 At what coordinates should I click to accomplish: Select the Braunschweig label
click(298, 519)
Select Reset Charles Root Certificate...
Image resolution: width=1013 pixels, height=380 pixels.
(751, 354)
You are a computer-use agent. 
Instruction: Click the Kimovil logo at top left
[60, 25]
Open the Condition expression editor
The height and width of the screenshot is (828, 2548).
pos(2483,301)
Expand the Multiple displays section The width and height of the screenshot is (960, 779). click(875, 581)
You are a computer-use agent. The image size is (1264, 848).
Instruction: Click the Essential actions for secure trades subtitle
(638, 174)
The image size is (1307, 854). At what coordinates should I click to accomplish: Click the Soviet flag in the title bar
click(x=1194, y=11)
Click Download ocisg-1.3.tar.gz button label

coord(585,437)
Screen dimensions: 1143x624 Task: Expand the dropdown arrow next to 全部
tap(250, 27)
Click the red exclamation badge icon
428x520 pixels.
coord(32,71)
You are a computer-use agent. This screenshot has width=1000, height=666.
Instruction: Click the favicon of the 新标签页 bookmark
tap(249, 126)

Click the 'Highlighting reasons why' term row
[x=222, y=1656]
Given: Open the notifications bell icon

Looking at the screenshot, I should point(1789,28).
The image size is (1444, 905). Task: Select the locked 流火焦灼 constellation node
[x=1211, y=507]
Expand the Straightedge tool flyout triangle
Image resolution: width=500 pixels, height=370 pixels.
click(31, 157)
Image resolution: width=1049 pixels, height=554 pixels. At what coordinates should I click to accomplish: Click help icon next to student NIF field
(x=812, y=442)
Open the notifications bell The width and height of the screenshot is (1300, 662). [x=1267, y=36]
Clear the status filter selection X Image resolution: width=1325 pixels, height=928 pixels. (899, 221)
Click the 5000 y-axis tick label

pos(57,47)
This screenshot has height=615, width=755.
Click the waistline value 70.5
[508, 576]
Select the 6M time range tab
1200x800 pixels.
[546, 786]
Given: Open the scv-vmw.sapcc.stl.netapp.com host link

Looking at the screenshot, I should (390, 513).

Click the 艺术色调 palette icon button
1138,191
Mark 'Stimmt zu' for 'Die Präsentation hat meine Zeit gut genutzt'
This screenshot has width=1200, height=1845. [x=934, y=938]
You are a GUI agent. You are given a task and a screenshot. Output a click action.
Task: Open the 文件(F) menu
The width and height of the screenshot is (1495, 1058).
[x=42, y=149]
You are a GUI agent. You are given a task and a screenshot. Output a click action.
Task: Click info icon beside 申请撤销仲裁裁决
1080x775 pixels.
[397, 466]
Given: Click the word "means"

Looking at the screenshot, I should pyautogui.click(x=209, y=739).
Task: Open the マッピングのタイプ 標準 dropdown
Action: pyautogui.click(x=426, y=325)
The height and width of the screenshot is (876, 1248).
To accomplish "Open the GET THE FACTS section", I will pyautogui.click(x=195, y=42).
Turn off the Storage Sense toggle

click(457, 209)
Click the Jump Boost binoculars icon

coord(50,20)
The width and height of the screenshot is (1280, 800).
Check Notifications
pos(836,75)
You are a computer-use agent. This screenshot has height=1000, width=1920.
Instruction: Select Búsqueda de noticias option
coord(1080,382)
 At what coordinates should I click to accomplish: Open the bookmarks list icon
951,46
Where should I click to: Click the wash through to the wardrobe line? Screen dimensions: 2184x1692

# Assignment
Each line of the material above is to be retyped verbatim.

# Task output
 At what coordinates should I click to accomplish: Select the Braunschweig label
click(298, 519)
Select Reset Charles Root Certificate...
Image resolution: width=1013 pixels, height=380 pixels.
(751, 354)
You are a computer-use agent. 
Instruction: Click the Kimovil logo at top left
[60, 25]
Open the Condition expression editor
The height and width of the screenshot is (828, 2548).
pos(2483,301)
Expand the Multiple displays section The width and height of the screenshot is (960, 779). click(875, 581)
You are a computer-use agent. The image size is (1264, 848).
Instruction: Click the Essential actions for secure trades subtitle
(638, 174)
The image size is (1307, 854). At what coordinates should I click to accomplish: Click the Soviet flag in the title bar
click(x=1194, y=11)
Click Download ocisg-1.3.tar.gz button label

coord(585,437)
Screen dimensions: 1143x624 Task: Expand the dropdown arrow next to 全部
tap(250, 27)
Click the red exclamation badge icon
428x520 pixels.
coord(32,71)
You are a computer-use agent. This screenshot has width=1000, height=666.
Instruction: Click the favicon of the 新标签页 bookmark
tap(249, 126)

Click the 'Highlighting reasons why' term row
[x=222, y=1656]
Given: Open the notifications bell icon

Looking at the screenshot, I should point(1789,28).
The image size is (1444, 905). Task: Select the locked 流火焦灼 constellation node
[x=1211, y=507]
Expand the Straightedge tool flyout triangle
Image resolution: width=500 pixels, height=370 pixels.
click(31, 157)
Image resolution: width=1049 pixels, height=554 pixels. At what coordinates should I click to accomplish: Click help icon next to student NIF field
(x=812, y=442)
Open the notifications bell The width and height of the screenshot is (1300, 662). [x=1267, y=36]
Clear the status filter selection X Image resolution: width=1325 pixels, height=928 pixels. (899, 221)
Click the 5000 y-axis tick label

pos(57,47)
This screenshot has height=615, width=755.
Click the waistline value 70.5
[508, 576]
Select the 6M time range tab
1200x800 pixels.
[546, 786]
Given: Open the scv-vmw.sapcc.stl.netapp.com host link

Looking at the screenshot, I should (390, 513).

Click the 艺术色调 palette icon button
1138,191
Mark 'Stimmt zu' for 'Die Präsentation hat meine Zeit gut genutzt'
This screenshot has width=1200, height=1845. [x=934, y=938]
You are a GUI agent. You are given a task and a screenshot. Output a click action.
Task: Open the 文件(F) menu
The width and height of the screenshot is (1495, 1058).
[x=42, y=149]
You are a GUI agent. You are given a task and a screenshot. Output a click action.
Task: Click info icon beside 申请撤销仲裁裁决
1080x775 pixels.
[397, 466]
Given: Click the word "means"

Looking at the screenshot, I should pyautogui.click(x=209, y=739).
Task: Open the マッピングのタイプ 標準 dropdown
Action: pyautogui.click(x=426, y=325)
The height and width of the screenshot is (876, 1248).
To accomplish "Open the GET THE FACTS section", I will pyautogui.click(x=195, y=42).
Turn off the Storage Sense toggle

click(457, 209)
Click the Jump Boost binoculars icon

coord(50,20)
The width and height of the screenshot is (1280, 800).
Check Notifications
pos(836,75)
You are a computer-use agent. This screenshot has height=1000, width=1920.
Instruction: Select Búsqueda de noticias option
coord(1080,382)
 At what coordinates should I click to accomplish: Open the bookmarks list icon
951,46
Where should I click to: Click the wash through to the wardrobe line? Screen dimensions: 2184x1692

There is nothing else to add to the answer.